A complete presentation

If you are curious about National Parks Portfolio and its significance, please read my post the first national parks photography book. The publication aimed to be “the first really representative presentation of American scenery of grandeur ever published”. Each of its nine booklets strived to provide a complete picture of each park. For instance, for Yellowstone, we see not only Old Faithful as the cover image, but also a multitude of other thermal features, the Grand Canyon of the Yellowstone and its waterfalls, Mount Washburn and Yellowstone Lake, and the park’s wildlife.

In the same spirit, Treasured Lands aims to be the most complete coffee-table book about the national parks published in the interleaving century. Having studied and collected many national parks photography books, I am pretty sure that the goal is met if you go by the numbers – 456 pages, 500+ photos, 130,000+ words, depicting 410 locations. In terms of richness of contents, Paul Schullery’s America’s National Parks (2001) came closest, depicting 56 national parks in 408 pages. David Muench’s books (1977, 1993, 2005) float at the top of the art books illustrated by a single photographer. His Our National Parks (2005) had 254 photographs in 232 pages, depicting 58 national parks – with the help of a few other photographers, including me.

However, what really matters is that not only the book includes all 59 national parks, but also the coverage of each park is deeper than any other coffee-table book.
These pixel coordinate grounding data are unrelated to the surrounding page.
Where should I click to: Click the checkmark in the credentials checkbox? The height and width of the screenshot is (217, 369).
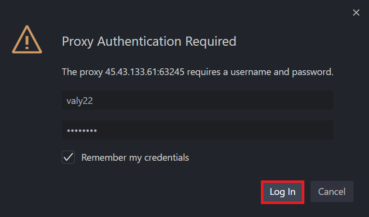point(68,157)
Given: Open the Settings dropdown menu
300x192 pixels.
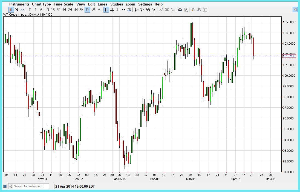Looking at the screenshot, I should click(x=145, y=4).
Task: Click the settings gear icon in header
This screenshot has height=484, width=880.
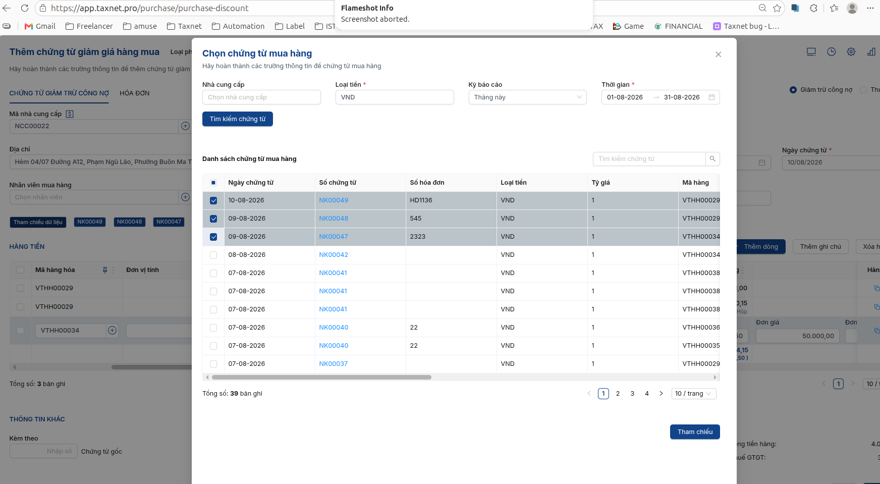Action: 851,52
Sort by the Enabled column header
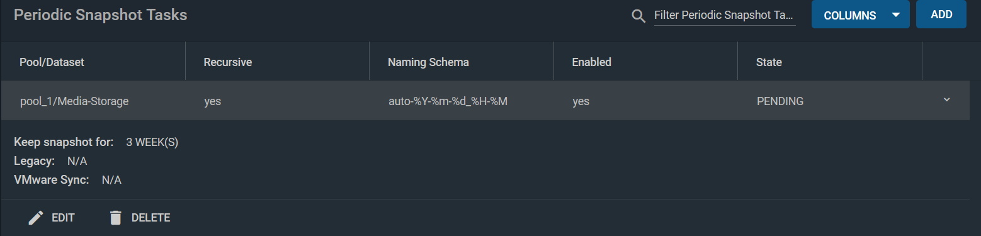This screenshot has width=981, height=236. (x=591, y=62)
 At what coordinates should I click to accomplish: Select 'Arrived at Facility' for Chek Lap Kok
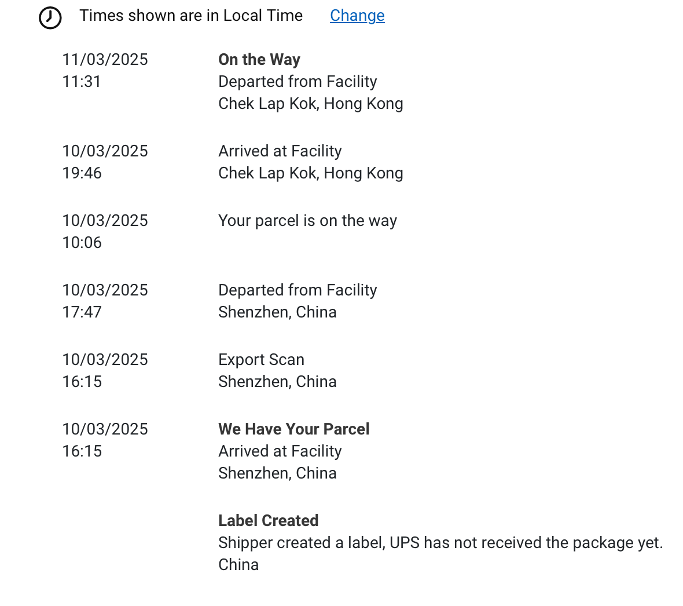pyautogui.click(x=280, y=151)
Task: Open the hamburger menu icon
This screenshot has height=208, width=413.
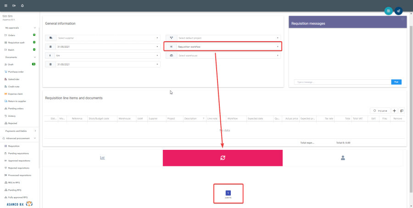Action: tap(6, 5)
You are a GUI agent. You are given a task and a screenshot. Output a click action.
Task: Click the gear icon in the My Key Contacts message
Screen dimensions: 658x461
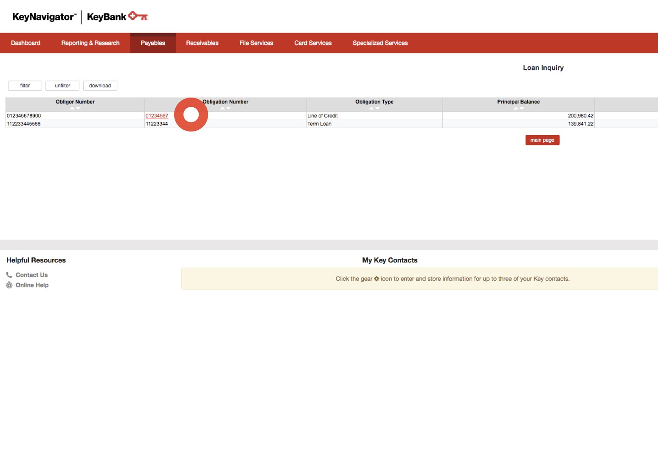click(x=377, y=279)
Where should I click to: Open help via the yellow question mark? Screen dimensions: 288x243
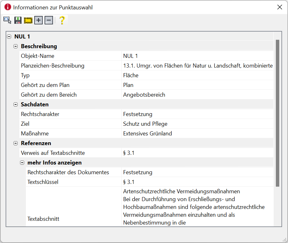click(62, 20)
I tried to photograph each significant area of each national park, for example:

  • the five islands that make up Channel Islands National Park,
  • the three islands that make up National Park of American Samoa,
  • the three main keys of Dry Tortugas National Park,
  • the five districts in Canyonlands National Park,
  • the three units of Theodore Roosevelt NP, including Elkhorn Ranch.
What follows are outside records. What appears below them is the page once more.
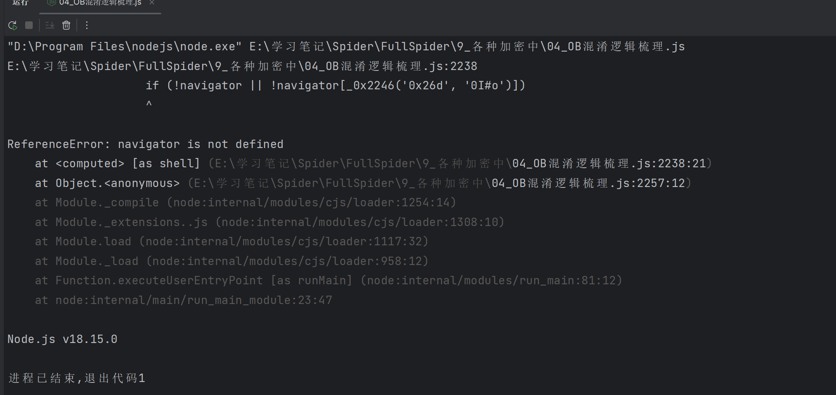Close the 04_OB混淆逻辑梳理.js run tab
Image resolution: width=836 pixels, height=395 pixels.
152,3
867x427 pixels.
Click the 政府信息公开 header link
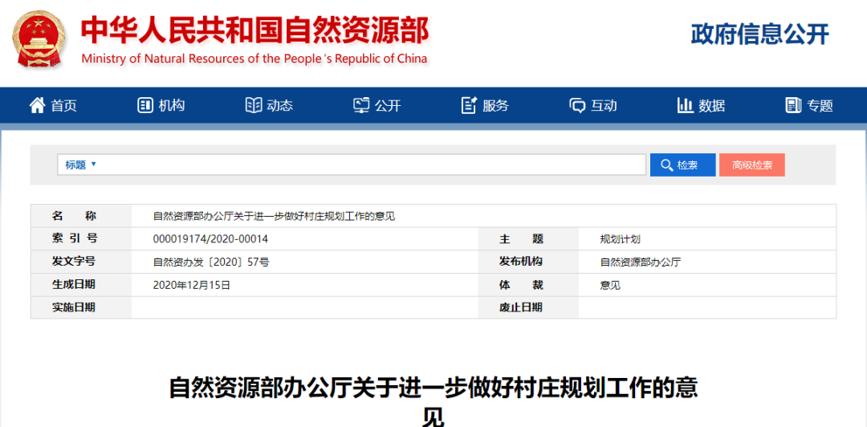[759, 34]
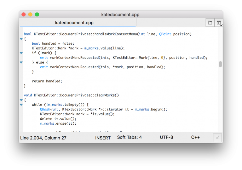Click the document modified status icon
The width and height of the screenshot is (242, 170).
coord(217,138)
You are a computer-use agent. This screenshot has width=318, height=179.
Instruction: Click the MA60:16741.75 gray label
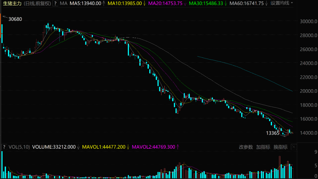[x=247, y=3]
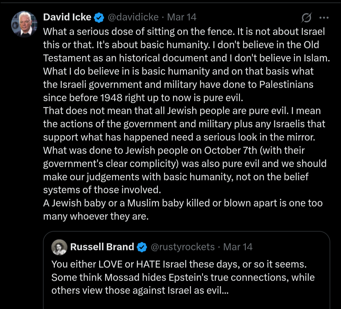The image size is (341, 309).
Task: Click Russell Brand's blue verified badge
Action: [x=142, y=247]
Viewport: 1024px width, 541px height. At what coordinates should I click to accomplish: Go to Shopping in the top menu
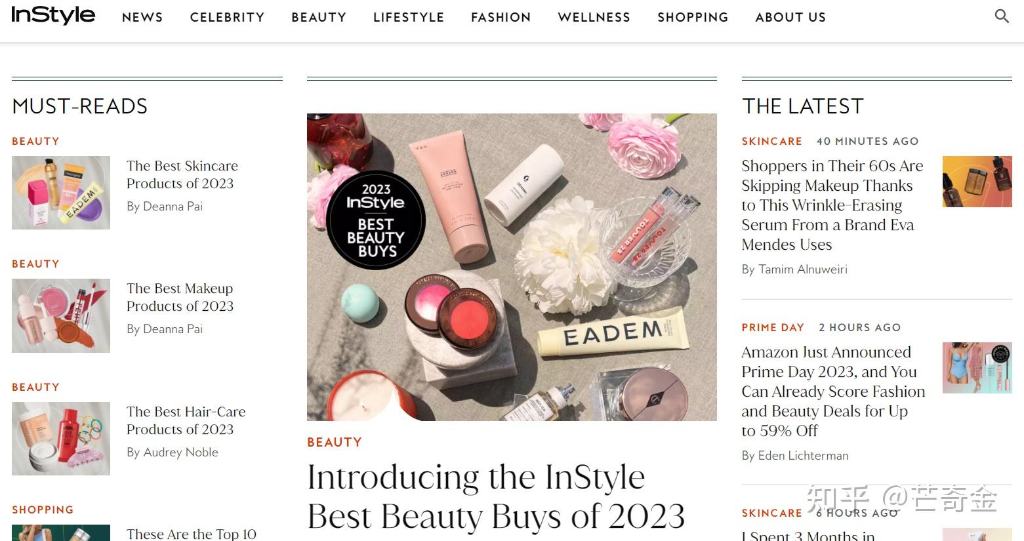(x=693, y=17)
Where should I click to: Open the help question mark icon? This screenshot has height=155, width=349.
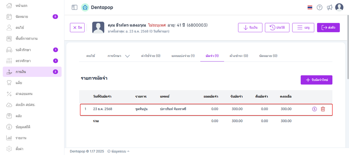pyautogui.click(x=319, y=8)
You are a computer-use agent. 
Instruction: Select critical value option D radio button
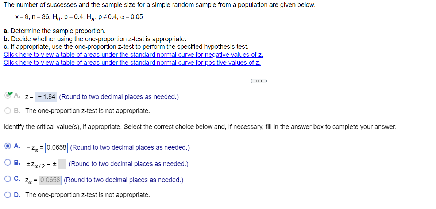pyautogui.click(x=8, y=194)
It is often said that the National Parks are “loved to death” – the first such utterance may have been in Conrad Wirth’s Mission 66 introduction – a document still surprisingly relevant today. However, one often confuses visitation and crowding. Large visitation is great. In my experience of more than 300 park visits, crowding is an issue only at the most popular locations in the most popular parks. It is my hope that by giving equal treatment to the 59 national parks, and by highlighting lesser known locations in the popular parks, Treasured Lands can inspire visitors to discover the diversity of the national parks, experience new locales, and spread out visitation.

An invitation and guide to visit

Back a century ago, Stephen Mather recognized that if the parks were to be preserved, they would have to acquire a constituency, and the publication of National Parks Portfolio was an effort towards this goal. Each of the nine booklets ending page started with the heading “HOW TO REACH THE NATIONAL PARKS”, a railroad map, and concluded with “REMEMBER THAT [name of park] BELONGS TO YOU. IT IS ONE OF THE GREAT NATIONAL PLAYGROUNDS OF THE AMERICAN PEOPLE FOR WHOM IT IS ADMINISTERED BY THE DEPARTMENT OF THE INTERIOR.”
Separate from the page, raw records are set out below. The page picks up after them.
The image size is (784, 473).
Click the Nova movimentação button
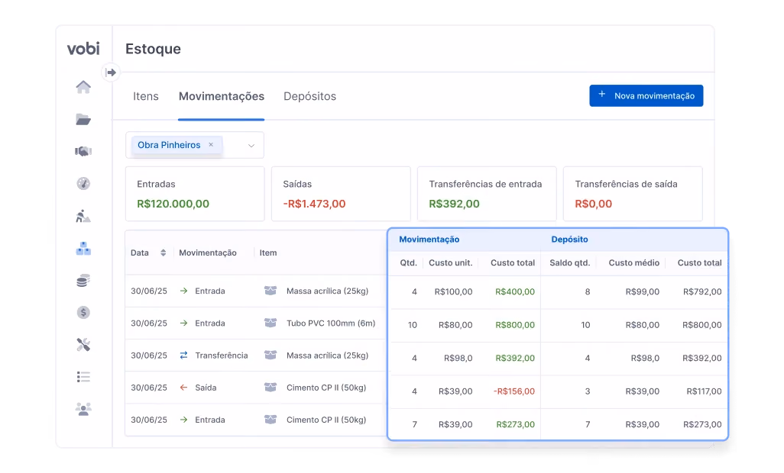[646, 96]
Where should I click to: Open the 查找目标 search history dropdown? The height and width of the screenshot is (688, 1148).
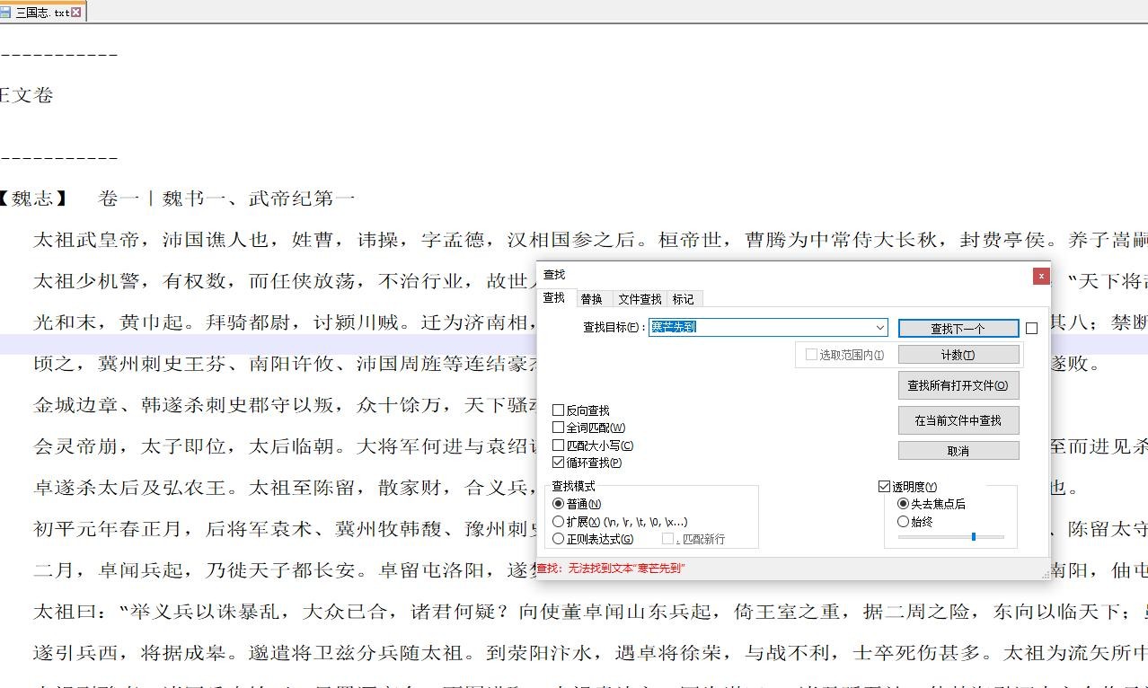coord(879,328)
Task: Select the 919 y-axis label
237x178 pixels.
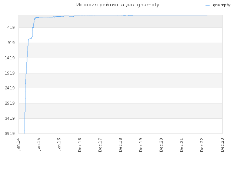Action: click(x=11, y=43)
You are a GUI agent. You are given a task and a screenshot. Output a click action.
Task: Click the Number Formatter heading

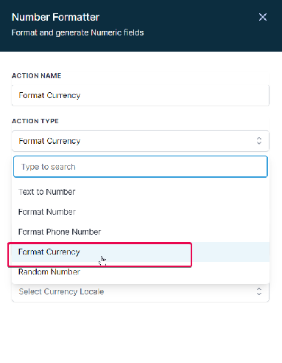[55, 17]
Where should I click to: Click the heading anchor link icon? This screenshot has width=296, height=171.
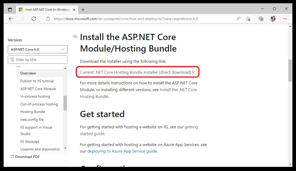pyautogui.click(x=75, y=37)
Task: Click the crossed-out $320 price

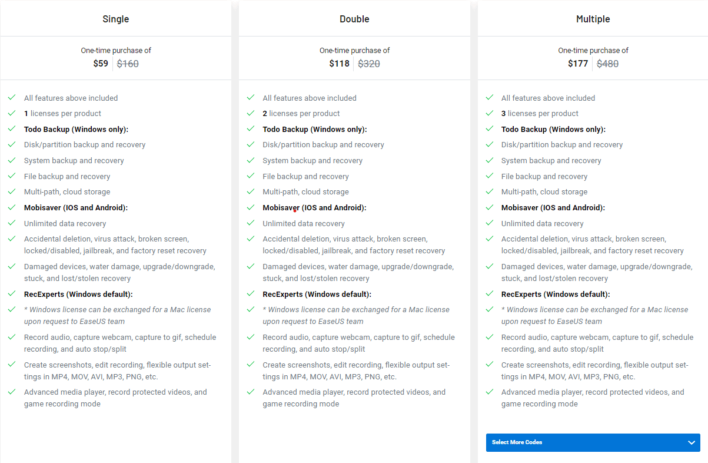Action: pos(369,64)
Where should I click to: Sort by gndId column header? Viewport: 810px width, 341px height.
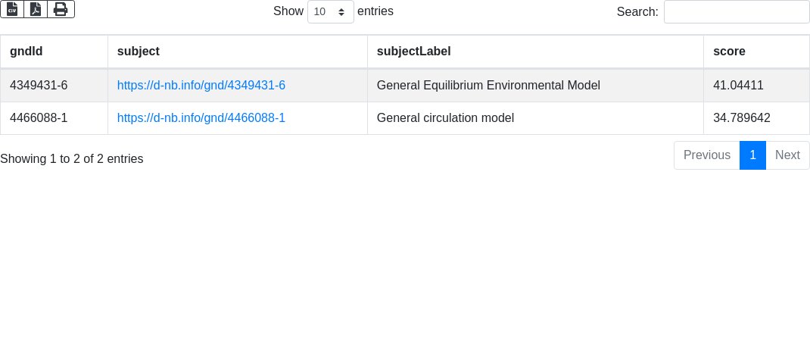tap(54, 52)
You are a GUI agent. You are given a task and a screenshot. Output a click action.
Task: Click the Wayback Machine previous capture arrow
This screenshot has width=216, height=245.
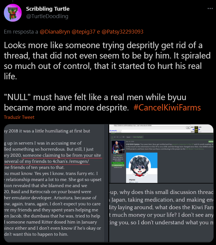point(193,129)
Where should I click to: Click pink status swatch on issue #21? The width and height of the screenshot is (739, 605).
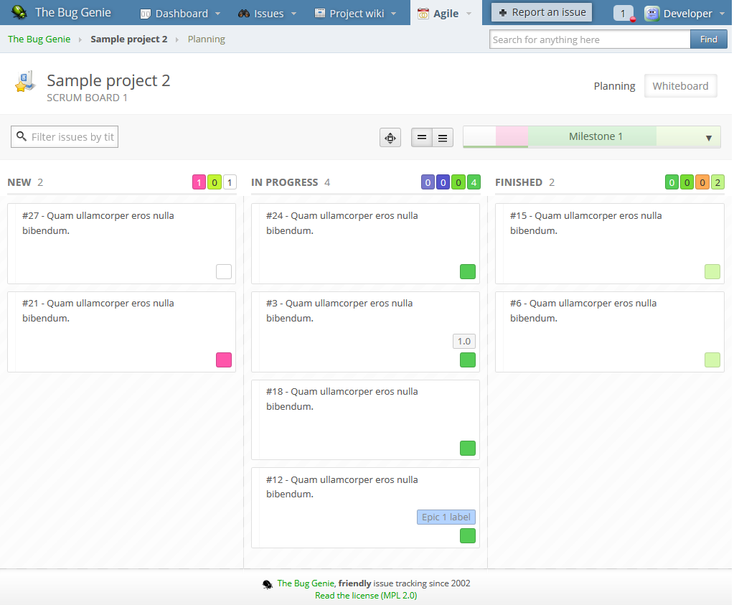[x=224, y=360]
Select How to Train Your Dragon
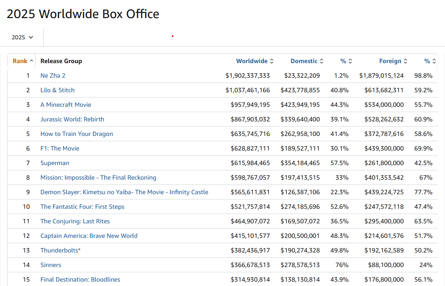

More than twenty years ago, as a newcomer to America, deeply moved by the National Parks natural beauty, I decided to make my home here, and embarked on a self-supported project to photograph them out of love for the land. It is a testament to the greatness of America that as a private citizen, I have been able to honor the NPS Centennial with Treasured Lands. As stated in my introduction, from the start of the project, one of my goals has been to propel you on your personal journey to visit, appreciate, and help preserve this magnificent but fragile land.

Unlike other coffee table books about the national parks, which after inspiring readers via images, leave them wondering about the exact locations, Treasured Lands is designed to inspire outdoor adventurers to “Find Your Park” using a detailed guide keyed to the images. For each of the images in the book, you’ll find a description of the location, the best times to be there, and sometimes comments about my experiences and photography, with the hope that they will help you plan your own trip. Note that as an innovative feature which I hope you’ll find practical, the guide will be available for download as a PDF specially formatted for mobile devices. Here are spreads of the book for two national parks. TreasuredLandsBook.com displays a larger selection of spreads, and they can be viewed larger if you have a big screen.

Updated Oct 1, 2017

Treasured Lands Book Production

Treasured Lands has, at least, finished printing last week at Artron, in Shenzhen, China. This post shares a few videos that should give you an idea of what’s happening in the book printing factory.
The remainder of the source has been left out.